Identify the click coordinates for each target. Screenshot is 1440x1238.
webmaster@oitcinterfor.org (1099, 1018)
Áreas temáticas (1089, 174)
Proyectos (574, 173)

---

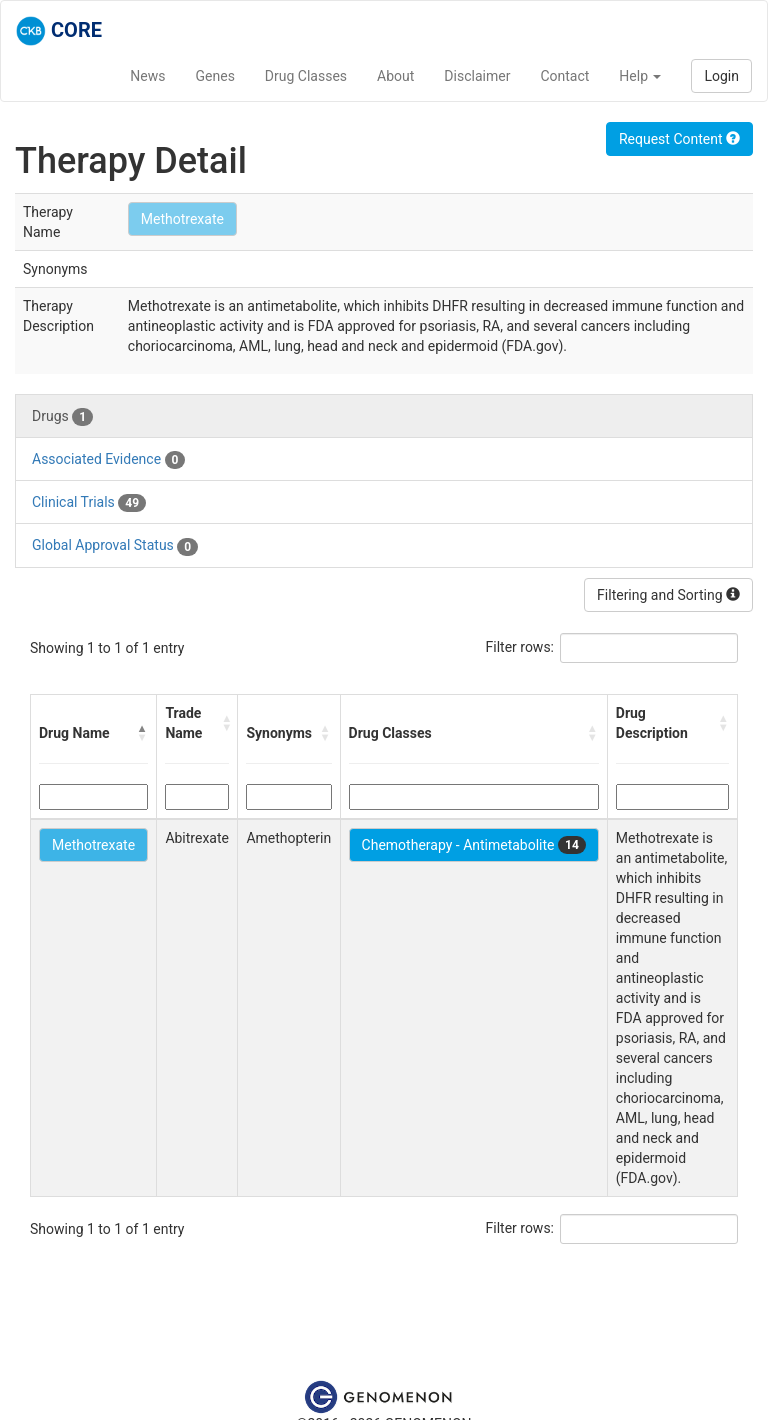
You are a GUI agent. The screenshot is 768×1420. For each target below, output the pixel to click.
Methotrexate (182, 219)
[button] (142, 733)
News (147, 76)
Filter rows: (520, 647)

* **The problem**
Using the entries above, give back exactly the line containing "Identify the click", the line containing "Proyectos (574, 173)", and every line between them, and nothing else.

* **Output of the exercise**
Identify the click coordinates for each target. Screenshot is 1440x1238.
webmaster@oitcinterfor.org (1099, 1018)
Áreas temáticas (1089, 174)
Proyectos (574, 173)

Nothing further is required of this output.